L’État libanais envisage une série de mesures dans le cadre de la conférence de Beyrouth. Bien entendu, cette conférence est souhaitable et importante pour le Liban. Mais il ne faut pas renouveler les erreurs de Paris II. La conférence de Beyrouth doit être le point de lancement d’une réforme économique réelle, et ne pas se contenter de mesures essentiellement comptables et financières. Sans quoi, elle ne ferait qu’acheter du temps, sans traiter un problème fondamental : les inégalités sociales, communautaires et régionales, qui ont été et restent toujours le moteur de l’éclatement du pays.
La dette publique représente aujourd’hui l’équivalent de 40 milliards de dollars, soit le double de l’économie libanaise, ce qui est très élevé. Pour réduire ce ratio, la première approche est d’alléger la dette. Dans ce cadre, on évoque pour la conférence de Beyrouth le chiffre de 5 milliards de dollars d’aides multiformes, auxquelles s’ajoute le produit des privatisations de l’EDL et d’autres entités publiques (3 à 5 milliards) qui viendrait réduire la dette totale. D’un autre côté, la hausse éventuelle et progressive de la TVA à 16 % (1 milliard par an) et de la taxe sur l’essence à 30 000 LL (un demi-milliard par an) sont d’autres moyens pour réduire le déficit annuel. Enfin, l’impact de toutes ces mesures permettrait de réduire le « risque Liban », et donc de maintenir les taux d’intérêt bancaires à un niveau acceptable, ce qui permettrait une reprise de l’investissement et de l’économie.
Mais de quelle économie parlons-nous ? Aujourd’hui, seuls l’immobilier, le tourisme et les marchés financiers connaissent une croissance réelle. Une croissance limitée essentiellement à certaines zones du pays et très volatile. En l’état actuel des choses, le projet économique du Liban reviendrait à effectuer un « lifting » des comptes de l’État et à tout mettre en place pour attirer les investissements spéculatifs et de court terme en provenance de l’extérieur et liés au boom pétrolier. Avec le risque de produire une croissance économique inégale ; de rater le développement de l’agriculture et de l’industrie, du fait de la faiblesse des investissements à long terme ; et de se retrouver avec une bonne partie de la population au chômage, des inégalités sociales chroniques, et in fine le danger d’alimenter la dissension socio-communautaire, et de renouveler les « ceintures de pauvreté » autour de Beyrouth, lieu de départ de la guerre. L’économie viendrait alors renforcer le schisme politique.

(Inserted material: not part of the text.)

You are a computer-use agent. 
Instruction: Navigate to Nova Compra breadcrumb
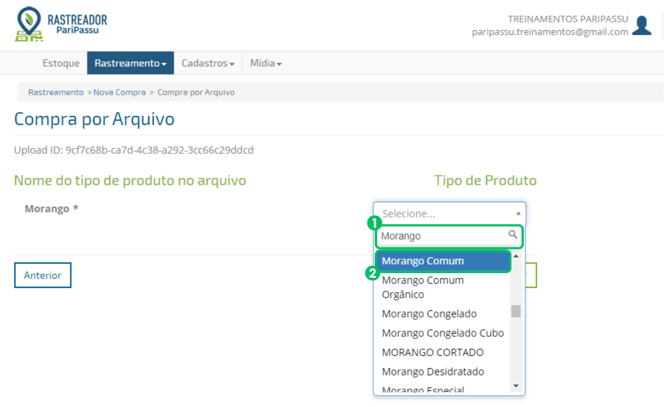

Si nous voulons réduire ces différences, il faut impérativement réagir et mettre en place les conditions d’une croissance économique plus équilibrée. Et cela, l’État doit le faire. D’abord, il faut lever les entraves au développement du secteur privé : réformer l’appareil public, à savoir le corps judiciaire et les lois économiques et sociales, de plus en plus inadaptées, ainsi que l’Administration, inefficace et minée par la corruption et les passe-droits. Comme à Dubaï, limiter au maximum les procédures, le temps d’attente pour les formalités et la corruption potentielle.
En parallèle, il faut soutenir les secteurs qui sont productifs d’emplois et adaptés au Liban, à savoir l’agriculture spécialisée, l’industrie alimentaire, l’informatique et les logiciels, l’industrie légère à forte valeur ajoutée (bijouterie, imprimerie), le tourisme de masse (qui génère des emplois, contrairement au tourisme élitiste) et les services à valeur ajoutée (centres d’appels, édition). À l’instar des pays développés, y compris les plus libéraux comme les USA ou l’Europe (et notamment l’Irlande), l’État doit soutenir le secteur privé en lui proposant des aides (terrains, électricité et télécoms bon marché, crédits à taux réduits, subvention des cotisations sociales, flexibilité de l’embauche, centres d’information et d’orientation, aides à l’exportation) qui doivent être limités dans le temps, pour ne pas en faire des secteurs assistés.
Cela permettrait de développer les régions pauvres, rurales ou lointaines, et de rééquilibrer les donnes socio-confessionnelles. À travers la relance économique, et non la subvention aveugle et les aides sociales improductives. Et, donc, de mettre l’économie au travail pour amortir la crise du politique.